## Material for the task:
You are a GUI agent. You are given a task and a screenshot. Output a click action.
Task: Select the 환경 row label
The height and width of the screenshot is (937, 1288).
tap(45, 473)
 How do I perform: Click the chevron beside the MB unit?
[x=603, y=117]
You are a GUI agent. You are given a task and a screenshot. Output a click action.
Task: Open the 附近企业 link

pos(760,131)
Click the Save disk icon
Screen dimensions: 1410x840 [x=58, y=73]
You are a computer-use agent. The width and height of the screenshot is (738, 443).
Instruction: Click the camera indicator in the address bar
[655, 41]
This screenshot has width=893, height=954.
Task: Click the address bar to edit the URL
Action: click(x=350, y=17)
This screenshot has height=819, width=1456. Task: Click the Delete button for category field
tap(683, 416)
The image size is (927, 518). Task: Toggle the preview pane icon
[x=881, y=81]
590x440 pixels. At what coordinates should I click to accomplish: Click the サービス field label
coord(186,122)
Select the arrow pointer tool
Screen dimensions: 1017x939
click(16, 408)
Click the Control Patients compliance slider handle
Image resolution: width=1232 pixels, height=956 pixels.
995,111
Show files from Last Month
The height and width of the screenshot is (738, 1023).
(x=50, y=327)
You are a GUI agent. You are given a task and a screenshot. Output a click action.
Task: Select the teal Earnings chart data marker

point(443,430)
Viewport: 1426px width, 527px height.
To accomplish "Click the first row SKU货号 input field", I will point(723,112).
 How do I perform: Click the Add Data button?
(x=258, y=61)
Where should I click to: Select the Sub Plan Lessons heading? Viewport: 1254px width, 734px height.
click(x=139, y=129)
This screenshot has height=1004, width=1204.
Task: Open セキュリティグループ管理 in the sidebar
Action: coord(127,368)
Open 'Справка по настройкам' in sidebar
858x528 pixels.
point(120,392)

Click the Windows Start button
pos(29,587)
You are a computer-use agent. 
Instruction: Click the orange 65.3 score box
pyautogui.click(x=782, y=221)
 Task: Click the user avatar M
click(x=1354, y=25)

## Task directions:
From the line containing "Click the Control" to the last line of the material, please quote every line exactly and only those.

## Answer for this exercise:
Click the Control Patients compliance slider handle
Image resolution: width=1232 pixels, height=956 pixels.
995,111
Show files from Last Month
The height and width of the screenshot is (738, 1023).
(x=50, y=327)
You are a GUI agent. You are given a task and a screenshot. Output a click action.
Task: Select the teal Earnings chart data marker

point(443,430)
Viewport: 1426px width, 527px height.
To accomplish "Click the first row SKU货号 input field", I will point(723,112).
 How do I perform: Click the Add Data button?
(x=258, y=61)
Where should I click to: Select the Sub Plan Lessons heading? Viewport: 1254px width, 734px height.
click(x=139, y=129)
This screenshot has height=1004, width=1204.
Task: Open セキュリティグループ管理 in the sidebar
Action: coord(127,368)
Open 'Справка по настройкам' in sidebar
858x528 pixels.
point(120,392)

Click the Windows Start button
pos(29,587)
You are a computer-use agent. 
Instruction: Click the orange 65.3 score box
pyautogui.click(x=782, y=221)
 Task: Click the user avatar M
click(x=1354, y=25)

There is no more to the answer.